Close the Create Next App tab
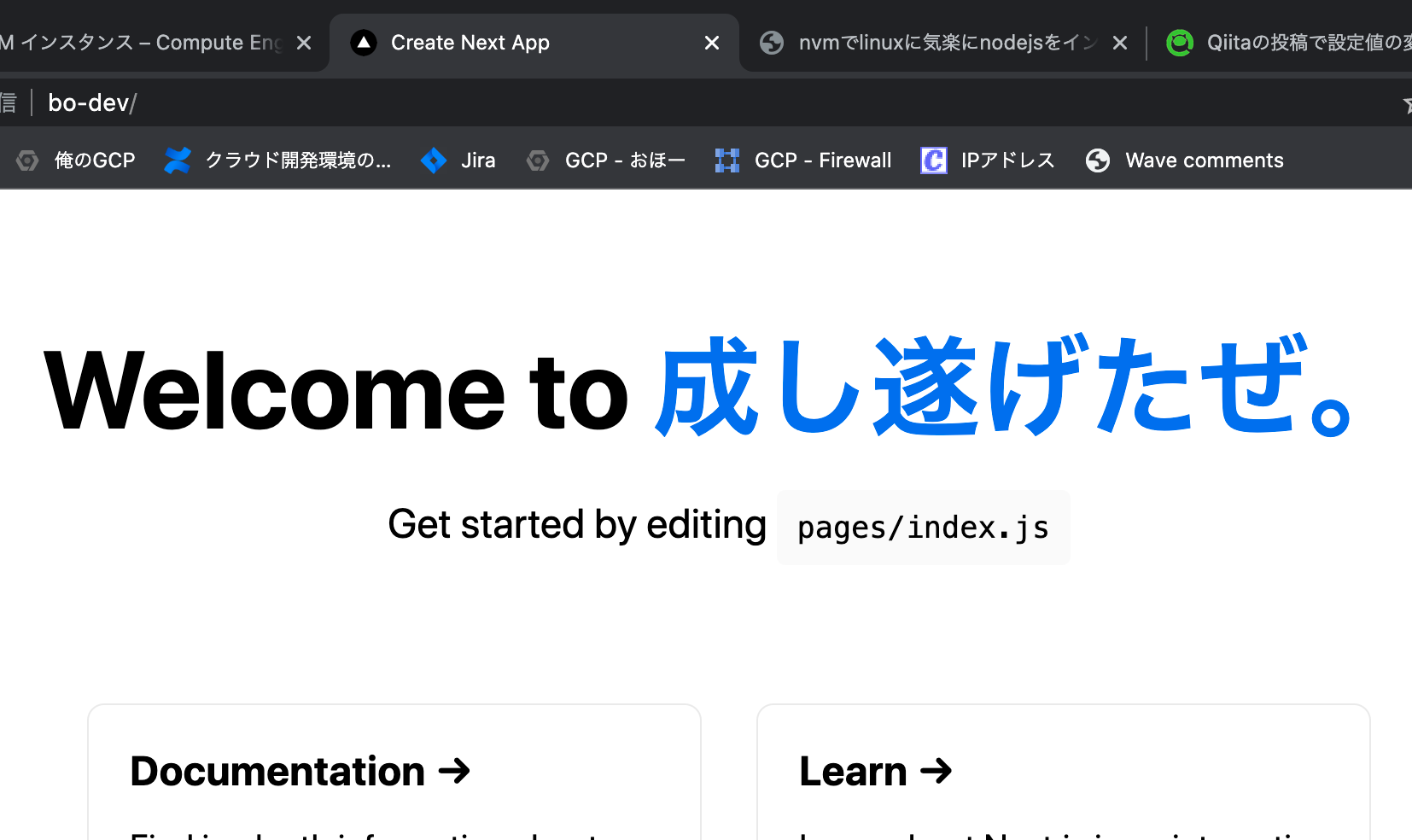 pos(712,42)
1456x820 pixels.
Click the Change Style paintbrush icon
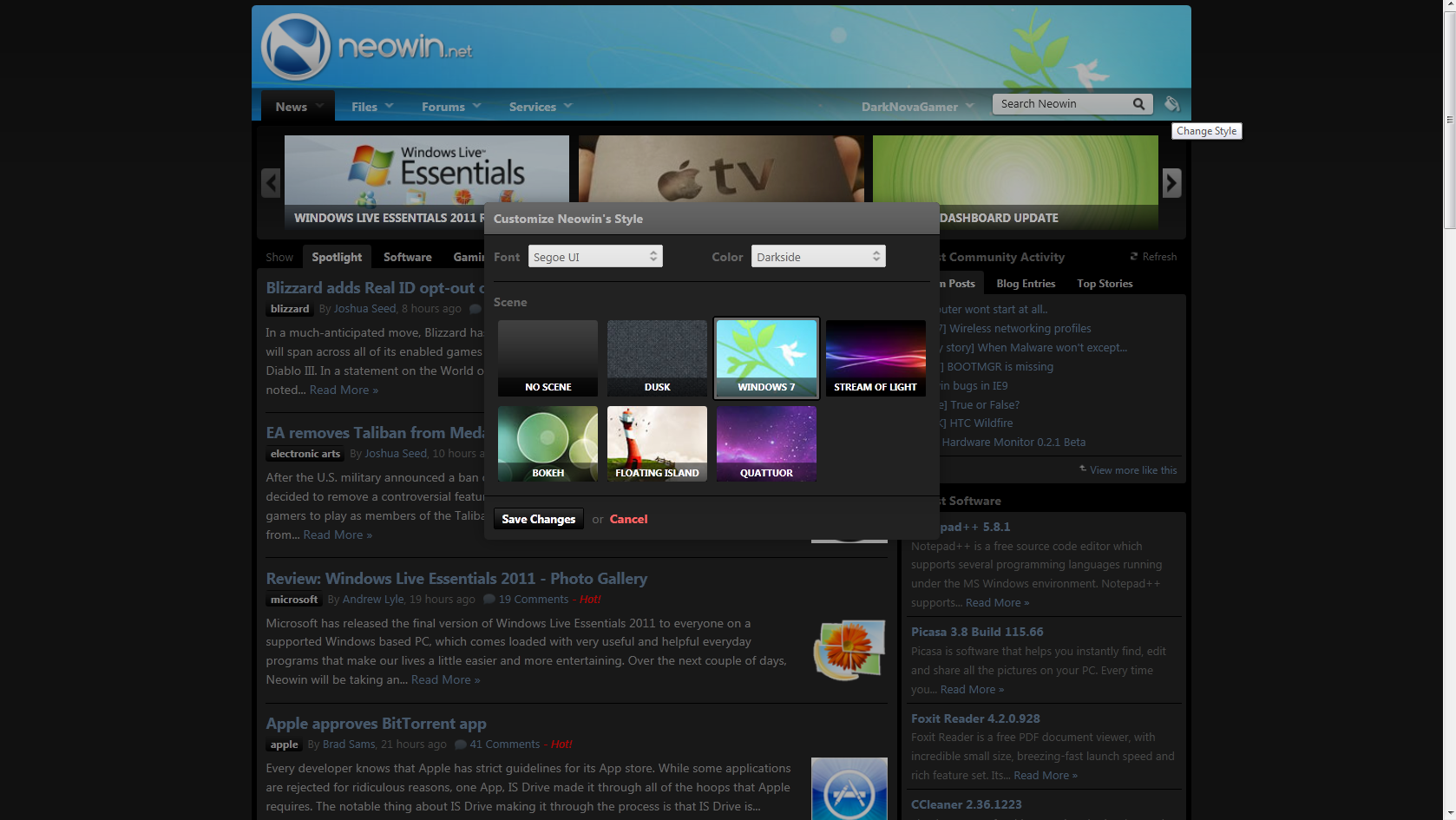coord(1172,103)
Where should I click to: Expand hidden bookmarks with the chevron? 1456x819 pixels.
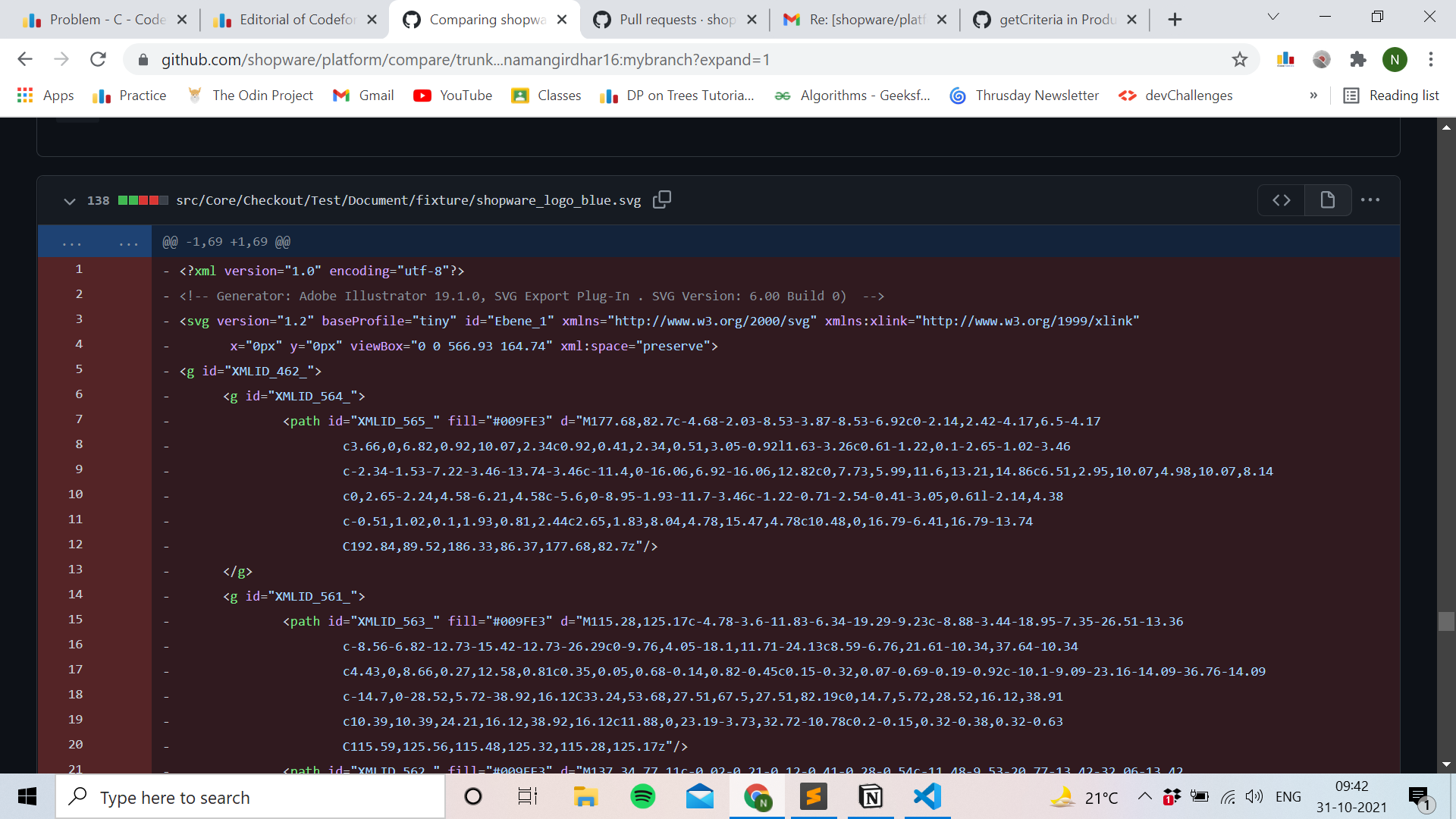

##############################

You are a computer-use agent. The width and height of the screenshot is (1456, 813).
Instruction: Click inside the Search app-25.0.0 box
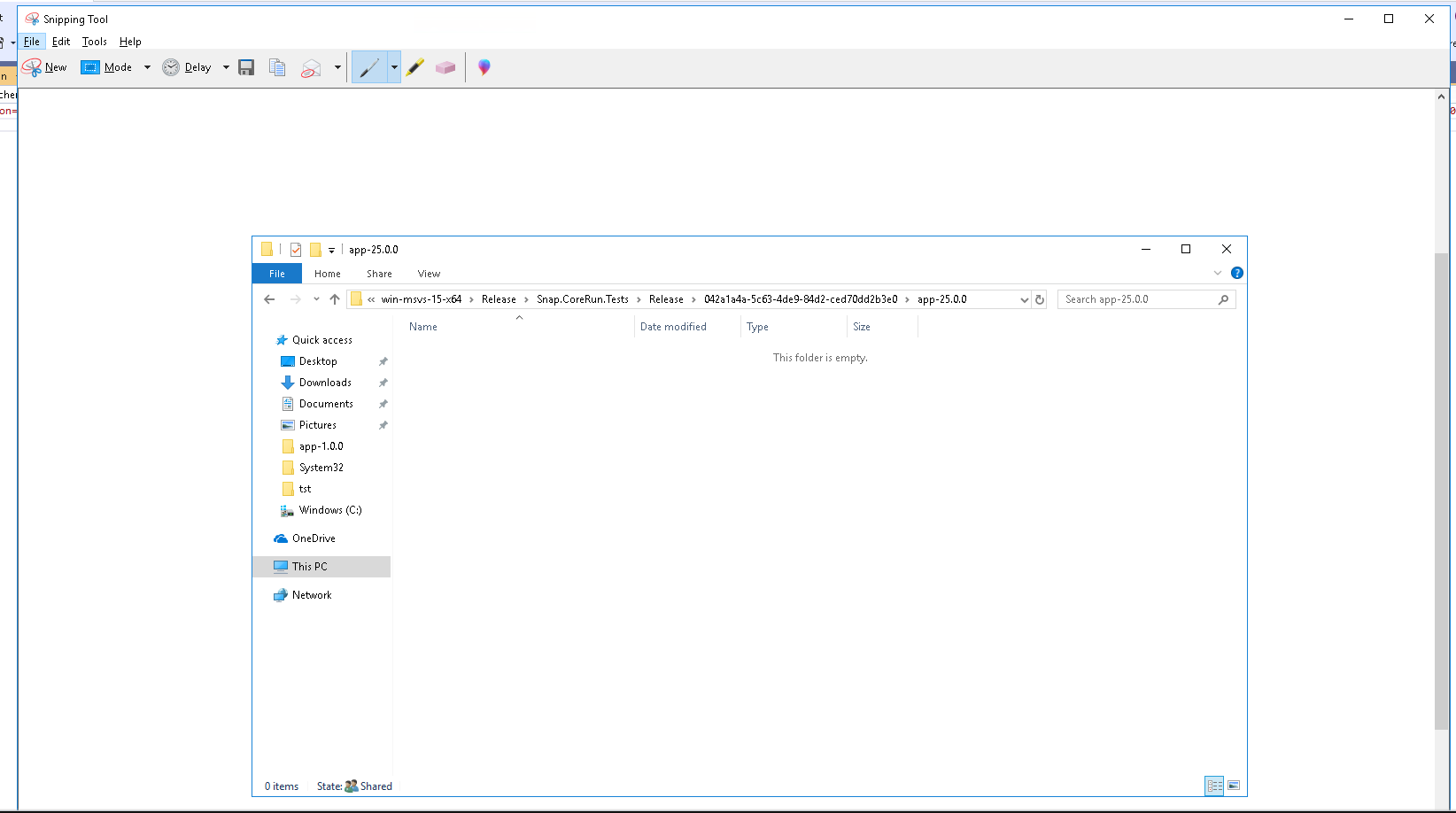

##############################

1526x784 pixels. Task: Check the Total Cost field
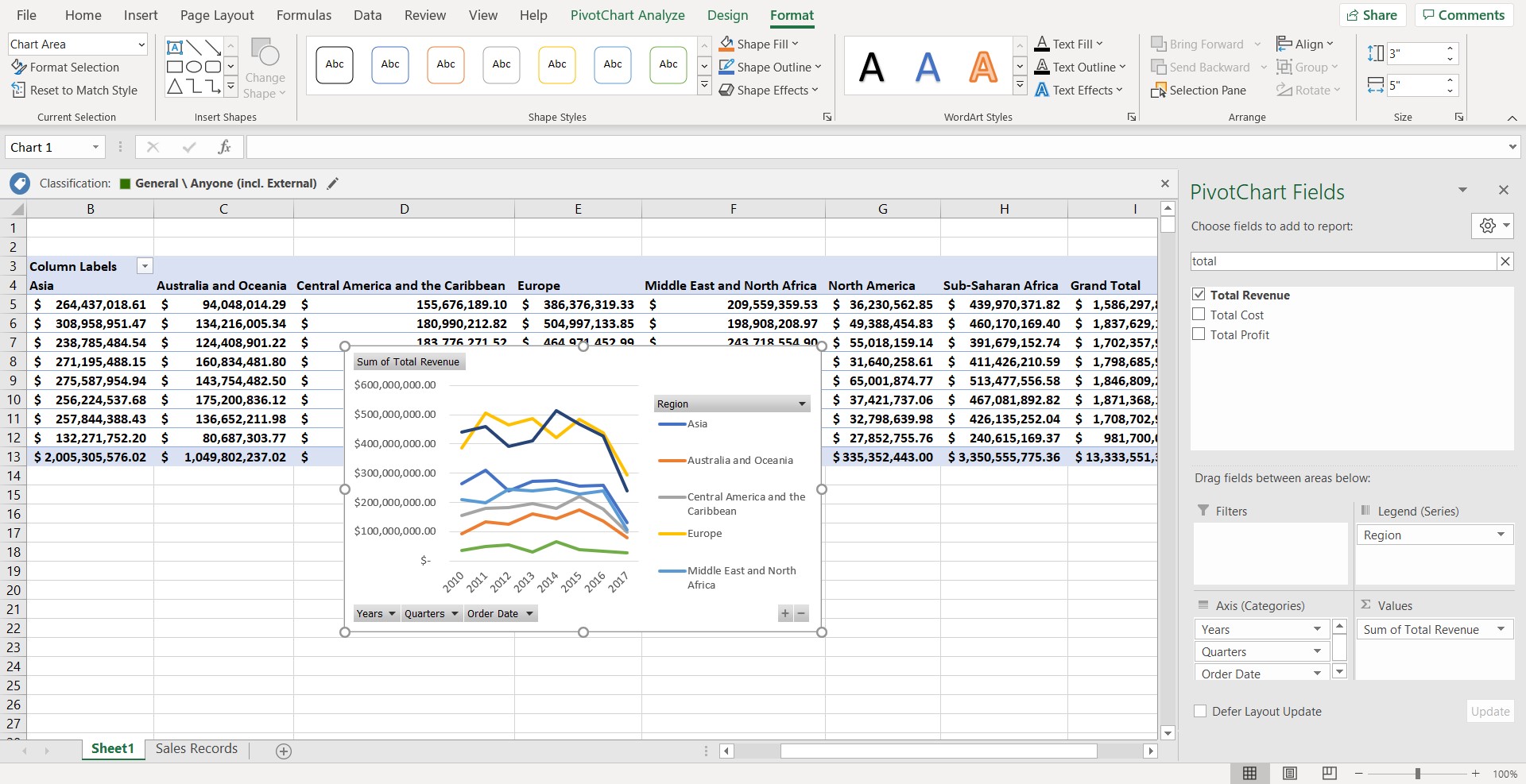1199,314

##############################

=== Directions for this task ===
Excerpt from the records above: set down only the lines from the one that contains "Close the Create Next App tab" through the one that contains "Where should I", inclusive, word for word. Pictures stay out.

=== Task output ===
Close the Create Next App tab
 pos(712,42)
1456x820 pixels.
Click the Change Style paintbrush icon
coord(1172,103)
Where should I click to: Expand hidden bookmarks with the chevron? 1456x819 pixels.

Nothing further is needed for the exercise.